Le ministère de l’Environnement a présenté ce vendredi les nouvelles mesures de la loi-cadre révisée sur l’environnement pour protéger les 50 kilomètres de côte du pays. Cette réforme juridique intervient alors que le littoral togolais recule en moyenne de cinq à dix mètres par an, un phénomène dramatiquement accentué ces dernières semaines par les fortes précipitations et les inondations qui frappent Lomé et ses environs. Face à cette double menace climatique et humaine, le gouvernement déploie un dispositif strict basé sur la responsabilité des acteurs et l’adaptation aux défis écologiques.
Un cadre protecteur face à la dégradation de la côte
Ces prévisions de pluies excédentaires, annoncées dès le début de l’année par les services météorologiques pour la période de mars à juillet, se confirment sur le terrain.
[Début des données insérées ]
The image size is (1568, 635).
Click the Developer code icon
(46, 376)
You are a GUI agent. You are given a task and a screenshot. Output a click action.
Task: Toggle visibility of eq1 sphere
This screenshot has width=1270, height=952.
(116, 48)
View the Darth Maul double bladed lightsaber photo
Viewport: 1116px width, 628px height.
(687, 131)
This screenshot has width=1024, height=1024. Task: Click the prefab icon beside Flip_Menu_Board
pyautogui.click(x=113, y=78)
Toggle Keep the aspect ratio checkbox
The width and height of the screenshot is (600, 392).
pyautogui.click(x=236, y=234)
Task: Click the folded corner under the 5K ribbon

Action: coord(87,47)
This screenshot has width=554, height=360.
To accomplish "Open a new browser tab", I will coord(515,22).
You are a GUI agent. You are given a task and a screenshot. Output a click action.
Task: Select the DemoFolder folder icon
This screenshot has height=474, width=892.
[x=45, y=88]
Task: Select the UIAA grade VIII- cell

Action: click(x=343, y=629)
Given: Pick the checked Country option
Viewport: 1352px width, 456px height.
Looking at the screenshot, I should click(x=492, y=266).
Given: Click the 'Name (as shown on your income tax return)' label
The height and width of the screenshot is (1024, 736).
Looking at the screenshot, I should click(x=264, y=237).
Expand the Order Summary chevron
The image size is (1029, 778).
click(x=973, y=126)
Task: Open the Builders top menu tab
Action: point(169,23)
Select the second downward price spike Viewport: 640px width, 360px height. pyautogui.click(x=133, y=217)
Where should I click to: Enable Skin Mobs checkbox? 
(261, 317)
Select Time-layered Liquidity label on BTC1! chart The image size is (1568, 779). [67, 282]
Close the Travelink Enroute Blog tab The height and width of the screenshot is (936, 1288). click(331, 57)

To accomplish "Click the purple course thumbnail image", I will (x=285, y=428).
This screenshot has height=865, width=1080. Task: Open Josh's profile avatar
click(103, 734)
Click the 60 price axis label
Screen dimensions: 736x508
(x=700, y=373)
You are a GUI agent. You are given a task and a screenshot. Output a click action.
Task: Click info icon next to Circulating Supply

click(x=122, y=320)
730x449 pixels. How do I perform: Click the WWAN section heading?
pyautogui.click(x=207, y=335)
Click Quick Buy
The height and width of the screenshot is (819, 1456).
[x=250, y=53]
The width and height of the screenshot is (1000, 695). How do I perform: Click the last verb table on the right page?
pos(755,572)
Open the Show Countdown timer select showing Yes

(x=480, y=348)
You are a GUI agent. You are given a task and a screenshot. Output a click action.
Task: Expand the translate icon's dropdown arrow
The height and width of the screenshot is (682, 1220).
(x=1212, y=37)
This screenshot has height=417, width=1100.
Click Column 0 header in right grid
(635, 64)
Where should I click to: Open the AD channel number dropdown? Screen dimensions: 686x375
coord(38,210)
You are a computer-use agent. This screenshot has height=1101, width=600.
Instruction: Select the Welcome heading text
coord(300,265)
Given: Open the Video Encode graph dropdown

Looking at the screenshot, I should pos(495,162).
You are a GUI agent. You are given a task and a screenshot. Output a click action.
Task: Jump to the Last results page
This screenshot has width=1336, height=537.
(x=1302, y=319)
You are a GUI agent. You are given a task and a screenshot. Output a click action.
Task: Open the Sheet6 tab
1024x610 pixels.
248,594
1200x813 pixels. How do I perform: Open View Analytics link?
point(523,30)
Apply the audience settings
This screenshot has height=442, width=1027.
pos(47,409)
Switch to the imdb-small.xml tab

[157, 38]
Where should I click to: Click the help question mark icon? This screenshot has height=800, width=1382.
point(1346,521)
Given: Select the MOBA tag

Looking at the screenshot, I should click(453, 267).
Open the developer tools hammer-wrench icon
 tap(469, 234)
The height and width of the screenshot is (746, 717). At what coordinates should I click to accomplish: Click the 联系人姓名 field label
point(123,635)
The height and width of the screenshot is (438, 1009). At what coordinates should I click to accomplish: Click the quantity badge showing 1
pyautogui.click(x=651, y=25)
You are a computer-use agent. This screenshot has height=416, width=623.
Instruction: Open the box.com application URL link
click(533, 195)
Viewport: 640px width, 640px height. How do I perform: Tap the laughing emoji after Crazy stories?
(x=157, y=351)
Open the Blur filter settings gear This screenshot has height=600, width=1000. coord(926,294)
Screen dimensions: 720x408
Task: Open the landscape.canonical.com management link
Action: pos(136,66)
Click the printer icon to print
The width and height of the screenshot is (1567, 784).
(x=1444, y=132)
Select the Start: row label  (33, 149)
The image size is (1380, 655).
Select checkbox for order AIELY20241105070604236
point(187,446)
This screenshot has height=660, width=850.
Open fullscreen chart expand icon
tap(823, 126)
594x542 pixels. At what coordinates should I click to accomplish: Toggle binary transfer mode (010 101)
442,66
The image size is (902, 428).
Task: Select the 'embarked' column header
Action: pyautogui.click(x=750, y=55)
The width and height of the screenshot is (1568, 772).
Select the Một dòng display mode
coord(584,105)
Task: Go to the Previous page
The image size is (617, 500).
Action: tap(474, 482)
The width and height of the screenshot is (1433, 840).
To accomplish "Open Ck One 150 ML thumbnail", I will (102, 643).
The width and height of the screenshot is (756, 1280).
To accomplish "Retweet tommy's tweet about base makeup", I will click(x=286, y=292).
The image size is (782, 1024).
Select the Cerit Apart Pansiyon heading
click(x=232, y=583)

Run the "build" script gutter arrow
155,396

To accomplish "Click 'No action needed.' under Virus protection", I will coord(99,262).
Au-delà des pertes matérielles immédiates pour les populations, les assauts de l’océan, intensifiés par le changement climatique, fragilisent durablement les habitations, les infrastructures routières et les écosystèmes côtiers.
La mise à jour du texte législatif repose sur des principes fondamentaux : le pollueur-payeur, la responsabilité partagée, la participation citoyenne et la gestion durable de la biodiversité. L’objectif des autorités est de freiner urgemment la dégradation de cette zone économique et écologique vitale.
Des sanctions plus sévères contre la criminalité environnementale
L’innovation majeure de cette réforme réside dans l’introduction de la notion de « criminalité environnementale ». Ce concept couvre désormais toutes les activités illégales portant atteinte aux ressources naturelles, aux forêts, le trafic de déchets ainsi que l’exploitation d’espèces protégées.
Le pouvoir judiciaire dispose maintenant de peines renforcées. Les auteurs de pollution ou de dégradation des sols, de l’air et des eaux encourent de trois mois à un an d’emprisonnement, assortis d’amendes allant d’un à dix millions de francs CFA. Les infractions commises en milieu marin par des navires sont les plus lourdement réprimées, avec des sanctions pouvant atteindre dix ans de réclusion criminelle et des amendes de plusieurs centaines de millions de francs CFA.